#### [Tarefa proposta]
No texto citado, sobre a mãe, quais detalhes dela a autora se diz desesperada para lembrar? Enumere todos.

#### [Texto citado]

Algo Sobre Minha Mãe

Perder a mãe é um abismo. Minha mãe está morta desde maio de 2017. Quase cinco anos, mas foi ontem. E também foi há dois séculos. O luto não obedece o tempo comum, como sabe muito bem todo mundo que já passou pelo processo. E como bem mostra a literatura sobre o luto.
São quase cinco anos e a cada dia eu tenho mais medo de esquecer detalhes sobre ela. Eu fico desesperada para lembrar da voz dela. Das mãos dela, do cheiro. Da cor dos olhos. É tão cruel como isso vai desaparecendo… Ao mesmo tempo, sei que esse desaparecimento é inevitável, inelutável, não há nada que eu possa fazer, e talvez seja imperdoável. A cada dia o processo de vaporização das memórias fica mais intenso. Nem o fato de que eu penso nela todos os dias evita esse desaparecimento. Isso é uma maldade do luto. Mas talvez seja também uma espécie de sorte, talvez fosse insuportável lembrar demais. De todo modo, preciso lembrar.
Todos os dias é uma luta driblar a dor desse esquecimento, que em si é um segundo luto. Eu fico dando voltas e inventando meios de encher a vida de significados. Eu penso muito nisso, em significados. É uma bobagem, nos ensinou o mestre Bourdieu, mas ele esqueceu de dizer o que devíamos colocar no lugar.

Linhas de dados
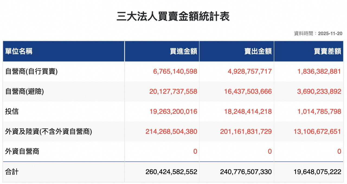
Task: Click buy amount 6,765,140,598
Action: (175, 72)
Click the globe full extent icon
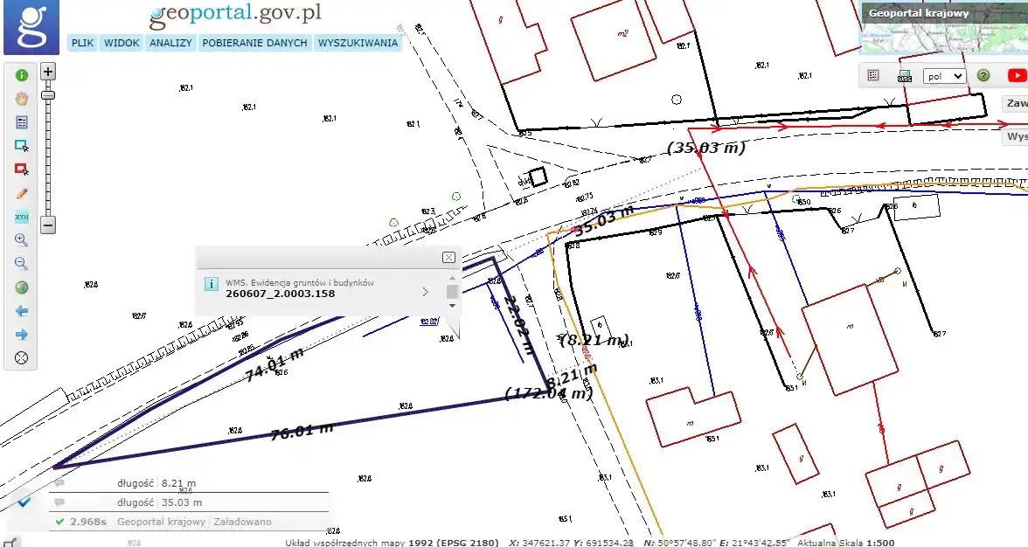This screenshot has width=1028, height=547. tap(22, 287)
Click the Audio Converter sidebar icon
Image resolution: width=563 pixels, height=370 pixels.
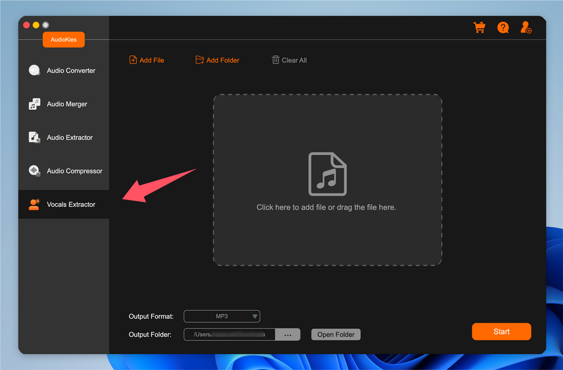pyautogui.click(x=34, y=70)
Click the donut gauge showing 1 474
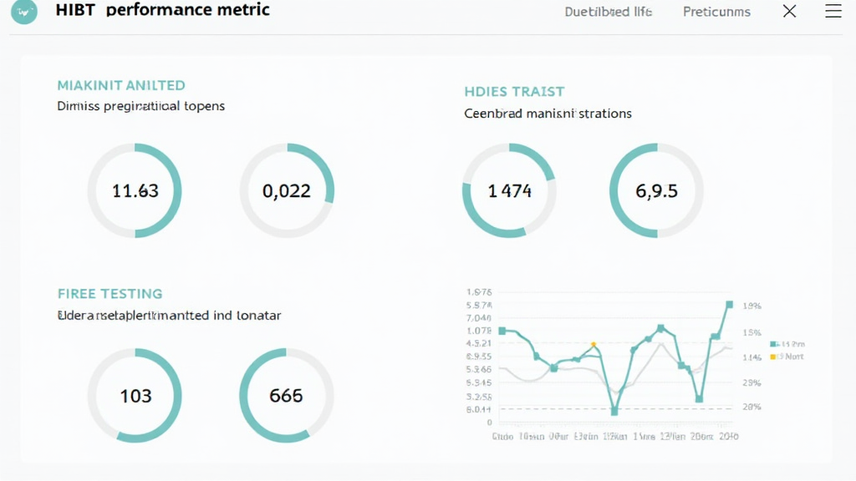This screenshot has width=856, height=481. coord(509,190)
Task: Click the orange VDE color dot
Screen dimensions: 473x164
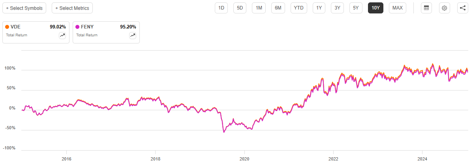Action: click(7, 27)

#### [Resposta correta]
A voz, as mãos, o cheiro e a cor dos olhos.